[Task brief]: If a line contains the word "toolbar", include it in the count; state how many such lines the listing has and nothing else.
Top of Source information
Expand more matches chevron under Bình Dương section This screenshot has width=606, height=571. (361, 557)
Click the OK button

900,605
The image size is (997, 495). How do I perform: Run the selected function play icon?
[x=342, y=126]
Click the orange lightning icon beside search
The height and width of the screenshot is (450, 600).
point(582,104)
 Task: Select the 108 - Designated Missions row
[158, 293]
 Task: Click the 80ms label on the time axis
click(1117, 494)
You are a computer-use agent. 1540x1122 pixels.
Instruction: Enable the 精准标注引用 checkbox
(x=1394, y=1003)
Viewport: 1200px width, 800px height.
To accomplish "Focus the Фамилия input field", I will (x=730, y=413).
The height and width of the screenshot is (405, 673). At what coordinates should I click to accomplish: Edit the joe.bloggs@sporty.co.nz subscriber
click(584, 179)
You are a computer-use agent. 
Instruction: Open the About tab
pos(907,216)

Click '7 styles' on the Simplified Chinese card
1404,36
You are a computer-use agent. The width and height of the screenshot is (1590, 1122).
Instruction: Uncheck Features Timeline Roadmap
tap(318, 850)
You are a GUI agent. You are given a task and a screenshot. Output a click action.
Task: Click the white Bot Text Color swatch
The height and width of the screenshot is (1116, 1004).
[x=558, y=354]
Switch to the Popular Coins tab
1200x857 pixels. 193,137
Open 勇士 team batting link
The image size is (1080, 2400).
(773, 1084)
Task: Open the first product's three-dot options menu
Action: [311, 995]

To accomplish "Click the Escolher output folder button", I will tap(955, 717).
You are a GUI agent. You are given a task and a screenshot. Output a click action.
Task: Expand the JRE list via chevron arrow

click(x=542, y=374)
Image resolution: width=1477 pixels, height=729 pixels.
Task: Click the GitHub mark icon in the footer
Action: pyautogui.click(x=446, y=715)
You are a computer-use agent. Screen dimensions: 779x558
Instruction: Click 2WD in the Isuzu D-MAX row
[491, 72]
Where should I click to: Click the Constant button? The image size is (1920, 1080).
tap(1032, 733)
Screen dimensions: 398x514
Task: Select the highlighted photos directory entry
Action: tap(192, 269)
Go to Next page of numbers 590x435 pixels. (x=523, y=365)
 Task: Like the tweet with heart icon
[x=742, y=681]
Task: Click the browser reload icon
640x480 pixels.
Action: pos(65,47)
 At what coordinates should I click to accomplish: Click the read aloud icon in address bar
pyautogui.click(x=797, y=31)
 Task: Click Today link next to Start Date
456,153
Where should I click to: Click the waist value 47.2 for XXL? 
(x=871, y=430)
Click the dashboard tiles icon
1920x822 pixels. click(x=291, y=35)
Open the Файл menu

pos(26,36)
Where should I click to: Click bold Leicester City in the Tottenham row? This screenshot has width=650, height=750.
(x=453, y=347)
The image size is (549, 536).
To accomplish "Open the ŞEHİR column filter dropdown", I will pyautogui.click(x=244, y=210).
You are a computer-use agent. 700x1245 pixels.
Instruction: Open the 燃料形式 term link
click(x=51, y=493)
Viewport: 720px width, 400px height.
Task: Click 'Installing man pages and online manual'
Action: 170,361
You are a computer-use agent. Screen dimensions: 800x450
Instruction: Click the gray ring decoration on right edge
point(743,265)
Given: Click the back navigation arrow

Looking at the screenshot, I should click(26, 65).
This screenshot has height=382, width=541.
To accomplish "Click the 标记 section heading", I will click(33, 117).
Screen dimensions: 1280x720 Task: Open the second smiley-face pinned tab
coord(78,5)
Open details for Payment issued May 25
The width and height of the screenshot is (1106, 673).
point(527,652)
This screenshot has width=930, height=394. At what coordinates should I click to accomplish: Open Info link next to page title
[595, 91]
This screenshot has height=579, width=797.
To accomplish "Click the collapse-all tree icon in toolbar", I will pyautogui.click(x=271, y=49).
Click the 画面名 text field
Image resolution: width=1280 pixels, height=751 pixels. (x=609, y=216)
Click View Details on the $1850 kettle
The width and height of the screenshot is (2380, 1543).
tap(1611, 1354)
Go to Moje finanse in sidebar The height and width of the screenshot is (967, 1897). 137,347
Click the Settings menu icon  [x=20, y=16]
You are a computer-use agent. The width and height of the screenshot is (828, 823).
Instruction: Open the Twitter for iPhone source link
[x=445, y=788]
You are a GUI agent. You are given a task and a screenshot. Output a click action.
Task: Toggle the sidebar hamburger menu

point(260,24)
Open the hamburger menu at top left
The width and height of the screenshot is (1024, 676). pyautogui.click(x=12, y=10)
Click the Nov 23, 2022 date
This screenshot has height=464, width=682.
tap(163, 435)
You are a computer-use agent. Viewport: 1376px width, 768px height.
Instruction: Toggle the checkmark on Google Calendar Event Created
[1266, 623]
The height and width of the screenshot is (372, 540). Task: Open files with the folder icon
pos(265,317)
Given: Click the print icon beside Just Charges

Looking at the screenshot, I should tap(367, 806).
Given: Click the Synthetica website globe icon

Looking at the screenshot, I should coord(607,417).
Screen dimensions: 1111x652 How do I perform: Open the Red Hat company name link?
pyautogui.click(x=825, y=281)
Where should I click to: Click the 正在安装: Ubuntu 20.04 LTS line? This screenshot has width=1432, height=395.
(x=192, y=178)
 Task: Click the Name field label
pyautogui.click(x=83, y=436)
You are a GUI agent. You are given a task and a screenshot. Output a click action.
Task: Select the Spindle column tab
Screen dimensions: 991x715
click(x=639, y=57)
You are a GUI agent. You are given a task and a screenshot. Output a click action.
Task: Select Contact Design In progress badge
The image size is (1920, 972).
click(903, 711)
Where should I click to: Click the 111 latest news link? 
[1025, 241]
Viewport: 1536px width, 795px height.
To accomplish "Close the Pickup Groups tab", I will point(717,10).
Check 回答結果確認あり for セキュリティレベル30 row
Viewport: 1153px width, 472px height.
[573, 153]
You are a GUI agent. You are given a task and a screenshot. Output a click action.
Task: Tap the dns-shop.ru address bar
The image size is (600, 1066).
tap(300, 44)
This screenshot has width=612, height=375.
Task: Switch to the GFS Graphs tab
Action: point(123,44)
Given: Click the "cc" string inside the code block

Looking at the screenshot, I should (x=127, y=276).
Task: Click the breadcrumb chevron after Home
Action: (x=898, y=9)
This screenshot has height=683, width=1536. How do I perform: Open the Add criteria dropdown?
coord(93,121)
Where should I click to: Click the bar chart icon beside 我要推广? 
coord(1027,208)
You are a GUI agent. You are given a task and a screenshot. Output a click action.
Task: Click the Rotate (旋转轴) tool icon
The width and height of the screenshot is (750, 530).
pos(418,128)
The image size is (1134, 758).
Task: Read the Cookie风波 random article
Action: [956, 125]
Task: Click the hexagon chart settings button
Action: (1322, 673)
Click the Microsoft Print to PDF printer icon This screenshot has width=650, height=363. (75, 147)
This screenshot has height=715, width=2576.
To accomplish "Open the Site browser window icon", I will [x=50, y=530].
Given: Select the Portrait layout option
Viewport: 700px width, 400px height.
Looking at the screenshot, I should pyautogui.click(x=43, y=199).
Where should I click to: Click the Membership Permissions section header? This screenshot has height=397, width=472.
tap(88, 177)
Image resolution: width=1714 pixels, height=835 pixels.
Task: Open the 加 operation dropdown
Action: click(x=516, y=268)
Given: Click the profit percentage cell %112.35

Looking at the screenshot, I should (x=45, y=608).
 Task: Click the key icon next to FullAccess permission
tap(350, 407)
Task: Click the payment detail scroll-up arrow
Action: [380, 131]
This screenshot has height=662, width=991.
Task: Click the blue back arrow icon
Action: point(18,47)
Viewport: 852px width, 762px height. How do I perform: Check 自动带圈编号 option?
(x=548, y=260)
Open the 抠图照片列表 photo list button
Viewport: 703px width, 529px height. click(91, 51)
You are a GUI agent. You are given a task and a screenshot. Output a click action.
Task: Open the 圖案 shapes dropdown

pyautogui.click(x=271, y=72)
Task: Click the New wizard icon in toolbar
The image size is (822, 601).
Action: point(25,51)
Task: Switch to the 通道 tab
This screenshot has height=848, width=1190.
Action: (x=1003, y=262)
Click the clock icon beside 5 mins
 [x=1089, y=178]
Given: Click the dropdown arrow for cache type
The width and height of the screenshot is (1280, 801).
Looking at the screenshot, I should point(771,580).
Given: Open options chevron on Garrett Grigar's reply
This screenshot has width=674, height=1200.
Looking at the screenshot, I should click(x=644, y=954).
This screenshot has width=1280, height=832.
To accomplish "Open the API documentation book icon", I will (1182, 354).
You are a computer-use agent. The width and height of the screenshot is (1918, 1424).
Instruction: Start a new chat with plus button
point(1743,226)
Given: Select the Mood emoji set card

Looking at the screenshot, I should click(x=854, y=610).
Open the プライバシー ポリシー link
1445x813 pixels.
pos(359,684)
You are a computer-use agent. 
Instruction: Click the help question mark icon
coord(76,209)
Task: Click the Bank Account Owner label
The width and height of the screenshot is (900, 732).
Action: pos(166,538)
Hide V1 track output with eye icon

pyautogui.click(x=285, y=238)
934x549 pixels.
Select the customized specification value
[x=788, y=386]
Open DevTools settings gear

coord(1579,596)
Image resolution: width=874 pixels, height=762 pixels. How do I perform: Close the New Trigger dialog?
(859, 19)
Bottom of Source information
[Task response]: 2